Reprise à Angers Nantes Opéra (15 octobre au 17 novembre 2013) de la belle co-production avec l'Opéra de Bordeaux (photo Jef Rabillon ci-dessous) dans la mise en scène de Mireille Delunsch. L'histoire est replacée dans son contexte historique, d'une manière très épurée avec de douces lumières de Dominique Borrini, avec une direction d'acteurs parfaitement maîtrisée, d'autant que Mireille Delunsch, cantatrice elle-même, sait parfaitement comment trouver la meilleure position pour la projection des voix. On y entend que du beau chant, en particulier celui de Anne-Catherine Gillet (Blanche), de Sophie Junker (Soeur Constance) et de Doris Lamprecht qui campe une Madame de Croissy particulièrement expressionniste. Excellente direction musicale du chef canadien Jacques Lacombe à la tête d'un Orchestre National des Pays de la Loire en très grande forme (15 novembre au Théâtre du Quai, d'Angers).

On attend maintenant avec impatience la production parisienne (10 au 21 décembre 2013) sous la direction de Jérémie Rhorer à la tête du Philharmonia Orchestra dans la mise en scène du sulfureux et passionnant Olivier Py, dont le mysticisme va certainement trouver ici un livret à sa mesure. On annonce une distribution superlative avec Sophie Koch (Mère Marie), Patricia Petibon (Blanche), Véronique Gens (Madame Lidoine), Sandrine Piau (Soeur Constance) et Rosaline Plowright (Madame de Croissy).

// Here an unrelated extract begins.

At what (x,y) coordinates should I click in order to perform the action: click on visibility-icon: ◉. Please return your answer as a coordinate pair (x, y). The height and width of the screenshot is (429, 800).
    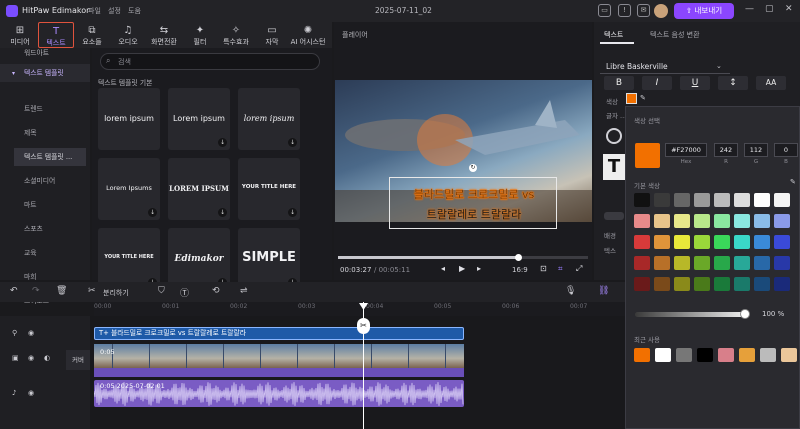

Quoi de plus réjouissant pour un compositeur français du XXème siècle que cette commémoration avec faste, tant sur le plan des concerts, de l'opéra, des livres et des disques. En cinquante ans, l'enfant terrible du Groupe des Six est devenu un compositeur révéré par une nouvelle génération séduite par la puissance expressive d'un catalogue riche et diversifié. A l'image de la vie, Poulenc sait nous faire rire et pleurer avec un langage classique dont l'harmonie singulière lui appartient pourtant en propre et c'est peut-être là les secrets de sa popularité.